TMMOB Jeoloji Mühendisleri Odası Muğla İl Temsilcisi Coşkun Çatalkaya, 22 Mart Dünya Su Günü dolayısıyla bir basın açıklaması yaptı.

“MARMARİS, BODRUM VE DATÇA’DA SON DERECE KISITLI REZERVİ OLAN SULARIN PLANSIZ KULLANIMI SONUCU SORUNLAR BAŞLAMIŞTIR”
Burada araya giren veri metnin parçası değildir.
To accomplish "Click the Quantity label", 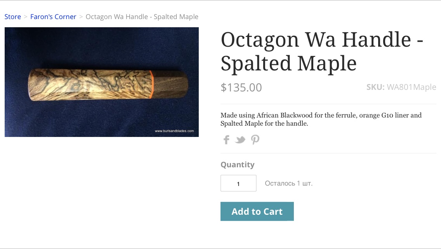I will (238, 165).
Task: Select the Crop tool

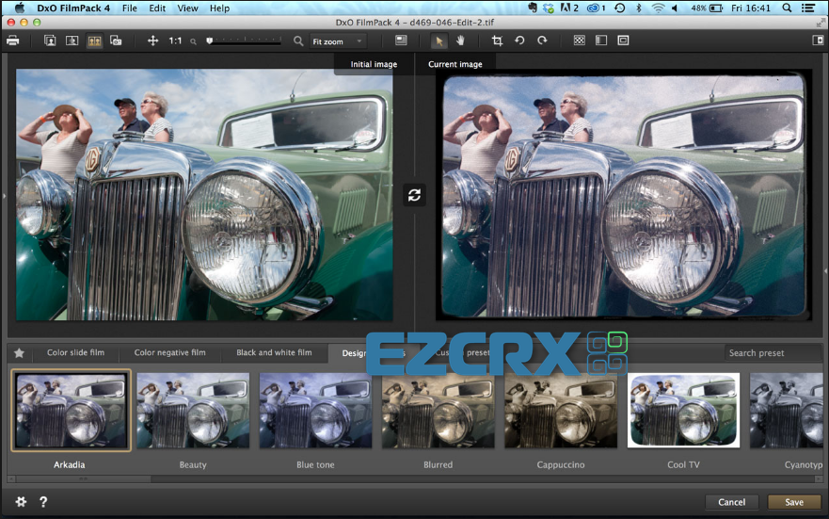Action: [497, 41]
Muğla'nın Marmaris, Bodrum ve Datça ilçelerinde son derece kısıtlı rezervi olan suların plansız kullanımı sonucu sorunlar başladığını ve devam ettiğini kaydeden Çatalkaya, "Ülkemizin hemen bütün yeraltısuyu akiferlerinde önemli bir tükenme süreci yaşanıyor, su düzeyleri hızla düşüyor. İlimizde de özellikle yarımada olan Marmaris, Bodrum ve Datça’da son derece kısıtlı rezervi olan suların plansız kullanımı sonucu sorunlar başlamıştır ve devam etmektedir. Yaz döneminde nüfus yoğunluğu artan bu bölgelerde içme ve kullanma suyunu dahi karşılamakta güçlükler çekilmektedir. Rezerv hesapları yapılmadan ve izinsiz açılan kuyulardan rasgele yapılan su çekimleri akifer niteliklerini bozmakta, deniz suyu girişimine neden olmaktadır. Bunun geri dönüşümü ise son derece güç hatta imkansızdır" dedi.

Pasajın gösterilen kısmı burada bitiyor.